Comments on: An average question, just don't be mean.

Question: An average question, just don't be mean.

doozer_ex_machina — Fri, 15 May 2009 03:23:17 -0800

How much tap-temperature water (say 15 C) would you need to add to 1 litre of water to make a mass of water 80 C?

The instructions on my Aeropress say the best temperature say the best temperature for coffee is 80 C. I would imagine a simple average (1*100 + x*15 = 1 * 80 +x *80 => x~.3 litres ) of mass and temperature would not be correct considering I would get a different answer if I chose Kelvin, so what is the correct way? What is a good heuristic?

By: zippy

zippy — Fri, 15 May 2009 03:44:16 -0800

You have 1 liter of boiling water at 100 degrees C (373K).
You can add water that is 15 degrees C (288K).
You want the final amount of water to be 80 degrees C (353 K)

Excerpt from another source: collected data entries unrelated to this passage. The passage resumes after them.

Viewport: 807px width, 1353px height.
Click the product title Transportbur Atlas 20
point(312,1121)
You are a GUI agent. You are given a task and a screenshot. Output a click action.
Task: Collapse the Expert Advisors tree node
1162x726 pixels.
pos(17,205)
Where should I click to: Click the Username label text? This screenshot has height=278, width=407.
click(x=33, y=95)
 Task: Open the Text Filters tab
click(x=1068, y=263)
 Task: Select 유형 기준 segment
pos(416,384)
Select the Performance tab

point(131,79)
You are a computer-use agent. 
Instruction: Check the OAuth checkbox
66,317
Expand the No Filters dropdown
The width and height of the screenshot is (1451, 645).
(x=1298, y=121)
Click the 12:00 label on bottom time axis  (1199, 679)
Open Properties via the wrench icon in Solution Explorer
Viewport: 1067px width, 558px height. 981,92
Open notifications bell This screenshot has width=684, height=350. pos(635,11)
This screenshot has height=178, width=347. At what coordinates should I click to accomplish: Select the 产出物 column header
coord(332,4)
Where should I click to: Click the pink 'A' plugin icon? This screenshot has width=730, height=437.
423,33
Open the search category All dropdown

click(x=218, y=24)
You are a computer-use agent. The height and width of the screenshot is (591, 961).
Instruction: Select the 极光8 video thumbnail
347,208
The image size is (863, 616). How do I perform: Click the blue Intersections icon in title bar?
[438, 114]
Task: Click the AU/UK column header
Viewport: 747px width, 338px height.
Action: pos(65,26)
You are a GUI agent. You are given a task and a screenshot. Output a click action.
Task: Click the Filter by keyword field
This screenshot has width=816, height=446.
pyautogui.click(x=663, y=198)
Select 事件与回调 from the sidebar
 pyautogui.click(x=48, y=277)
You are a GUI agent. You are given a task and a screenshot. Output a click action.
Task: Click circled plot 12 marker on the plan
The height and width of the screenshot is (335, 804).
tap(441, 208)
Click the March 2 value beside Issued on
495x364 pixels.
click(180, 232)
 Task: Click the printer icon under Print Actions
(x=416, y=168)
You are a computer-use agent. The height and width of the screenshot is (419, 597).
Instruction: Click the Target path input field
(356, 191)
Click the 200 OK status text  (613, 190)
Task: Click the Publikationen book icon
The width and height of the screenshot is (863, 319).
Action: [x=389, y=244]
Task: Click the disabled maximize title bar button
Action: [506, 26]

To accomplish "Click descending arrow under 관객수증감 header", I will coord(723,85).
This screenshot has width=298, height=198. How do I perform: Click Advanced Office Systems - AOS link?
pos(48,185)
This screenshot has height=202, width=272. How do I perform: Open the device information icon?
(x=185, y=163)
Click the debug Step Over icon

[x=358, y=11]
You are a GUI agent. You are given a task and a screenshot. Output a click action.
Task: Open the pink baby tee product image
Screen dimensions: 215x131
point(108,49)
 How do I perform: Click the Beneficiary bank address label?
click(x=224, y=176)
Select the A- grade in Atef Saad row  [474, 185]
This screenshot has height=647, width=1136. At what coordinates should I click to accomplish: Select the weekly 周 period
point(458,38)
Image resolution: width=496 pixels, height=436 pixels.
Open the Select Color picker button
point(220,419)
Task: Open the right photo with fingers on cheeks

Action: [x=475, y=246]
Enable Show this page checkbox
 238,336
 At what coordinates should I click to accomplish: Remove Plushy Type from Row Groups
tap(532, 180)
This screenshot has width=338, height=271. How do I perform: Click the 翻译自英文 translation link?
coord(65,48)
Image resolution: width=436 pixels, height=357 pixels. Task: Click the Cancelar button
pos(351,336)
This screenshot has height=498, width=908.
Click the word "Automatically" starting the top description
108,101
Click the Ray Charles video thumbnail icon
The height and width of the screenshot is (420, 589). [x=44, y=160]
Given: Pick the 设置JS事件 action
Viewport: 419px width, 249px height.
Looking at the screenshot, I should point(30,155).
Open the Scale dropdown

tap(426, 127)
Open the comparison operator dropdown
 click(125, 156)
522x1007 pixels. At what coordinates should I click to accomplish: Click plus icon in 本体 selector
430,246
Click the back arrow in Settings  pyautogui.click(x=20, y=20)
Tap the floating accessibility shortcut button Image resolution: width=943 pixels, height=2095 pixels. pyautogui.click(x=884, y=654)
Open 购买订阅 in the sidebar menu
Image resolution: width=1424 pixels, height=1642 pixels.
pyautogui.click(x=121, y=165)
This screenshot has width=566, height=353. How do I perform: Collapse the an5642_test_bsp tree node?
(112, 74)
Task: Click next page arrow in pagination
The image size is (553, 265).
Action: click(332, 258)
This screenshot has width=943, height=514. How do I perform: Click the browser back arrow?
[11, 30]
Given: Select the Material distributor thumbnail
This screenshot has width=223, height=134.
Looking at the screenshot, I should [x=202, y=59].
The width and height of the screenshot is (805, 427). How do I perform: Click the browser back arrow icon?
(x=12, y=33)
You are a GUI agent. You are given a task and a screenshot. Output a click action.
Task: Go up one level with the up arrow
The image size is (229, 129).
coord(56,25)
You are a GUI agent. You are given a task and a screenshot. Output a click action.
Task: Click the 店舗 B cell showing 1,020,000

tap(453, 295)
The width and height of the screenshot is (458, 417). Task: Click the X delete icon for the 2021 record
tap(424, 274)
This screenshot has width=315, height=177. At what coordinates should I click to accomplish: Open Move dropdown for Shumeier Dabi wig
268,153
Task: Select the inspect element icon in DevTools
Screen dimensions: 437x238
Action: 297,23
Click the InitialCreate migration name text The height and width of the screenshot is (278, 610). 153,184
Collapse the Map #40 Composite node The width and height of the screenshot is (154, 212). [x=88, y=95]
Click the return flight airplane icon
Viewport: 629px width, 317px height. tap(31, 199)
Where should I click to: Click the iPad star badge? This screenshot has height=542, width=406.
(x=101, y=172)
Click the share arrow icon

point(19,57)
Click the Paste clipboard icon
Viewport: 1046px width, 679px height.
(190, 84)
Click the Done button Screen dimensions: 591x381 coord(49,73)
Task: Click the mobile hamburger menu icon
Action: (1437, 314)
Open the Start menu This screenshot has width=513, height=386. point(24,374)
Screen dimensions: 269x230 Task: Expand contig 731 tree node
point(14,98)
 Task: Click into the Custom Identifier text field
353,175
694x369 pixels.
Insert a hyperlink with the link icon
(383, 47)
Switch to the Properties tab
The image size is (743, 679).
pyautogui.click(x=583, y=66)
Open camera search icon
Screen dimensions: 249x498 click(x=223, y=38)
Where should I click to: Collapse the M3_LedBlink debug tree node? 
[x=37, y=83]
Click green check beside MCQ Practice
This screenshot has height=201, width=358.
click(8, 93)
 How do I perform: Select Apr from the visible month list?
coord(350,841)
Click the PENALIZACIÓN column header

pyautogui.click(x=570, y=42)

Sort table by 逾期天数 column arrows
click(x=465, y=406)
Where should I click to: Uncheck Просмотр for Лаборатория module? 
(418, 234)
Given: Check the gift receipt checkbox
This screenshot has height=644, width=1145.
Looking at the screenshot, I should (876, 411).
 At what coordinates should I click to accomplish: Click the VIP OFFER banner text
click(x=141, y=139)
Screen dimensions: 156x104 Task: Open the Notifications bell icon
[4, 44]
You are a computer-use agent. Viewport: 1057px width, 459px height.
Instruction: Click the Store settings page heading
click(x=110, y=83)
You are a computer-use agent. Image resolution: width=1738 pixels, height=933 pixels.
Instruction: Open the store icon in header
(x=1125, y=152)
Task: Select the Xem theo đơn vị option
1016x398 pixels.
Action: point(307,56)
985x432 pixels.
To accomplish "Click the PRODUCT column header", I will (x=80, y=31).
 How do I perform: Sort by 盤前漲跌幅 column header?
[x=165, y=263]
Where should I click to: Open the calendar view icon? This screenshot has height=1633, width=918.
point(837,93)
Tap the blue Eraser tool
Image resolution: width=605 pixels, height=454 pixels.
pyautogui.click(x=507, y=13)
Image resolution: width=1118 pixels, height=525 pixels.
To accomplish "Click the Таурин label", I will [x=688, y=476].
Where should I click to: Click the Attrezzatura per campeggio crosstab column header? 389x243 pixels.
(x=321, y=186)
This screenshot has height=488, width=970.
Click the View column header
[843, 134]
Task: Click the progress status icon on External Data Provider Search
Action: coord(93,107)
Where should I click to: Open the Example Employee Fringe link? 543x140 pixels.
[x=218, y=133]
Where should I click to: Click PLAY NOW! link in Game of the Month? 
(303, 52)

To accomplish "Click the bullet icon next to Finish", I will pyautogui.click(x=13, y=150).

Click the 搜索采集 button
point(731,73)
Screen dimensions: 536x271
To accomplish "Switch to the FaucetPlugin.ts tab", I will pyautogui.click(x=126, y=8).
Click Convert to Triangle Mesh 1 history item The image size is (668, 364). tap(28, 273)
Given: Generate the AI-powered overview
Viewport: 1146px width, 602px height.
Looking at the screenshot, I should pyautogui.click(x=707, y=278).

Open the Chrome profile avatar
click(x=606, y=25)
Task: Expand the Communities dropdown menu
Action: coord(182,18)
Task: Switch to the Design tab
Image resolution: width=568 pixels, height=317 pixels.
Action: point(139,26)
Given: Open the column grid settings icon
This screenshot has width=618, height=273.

You're calculating a weighted average, where the liters are the weight, and the temperature is what's being averaged:

1 * 100C + x * 15C
----------------------- = 80C
1 + x

Solving,

100 + 15x / (1 + x) = 80

100 + 15x = 80 (1+x)
100 = 80 + 80x - 15x
20 = 65x
x = 20/65 liters

Works in Kelvin, too.

1 * 373K + 20/65 * 288K
----------------------------- = 353K = 80C
1 + 20/65

By: le morte de bea arthur

le morte de bea arthur — Fri, 15 May 2009 03:48:44 -0800

I got the same result as Zippy (on preview)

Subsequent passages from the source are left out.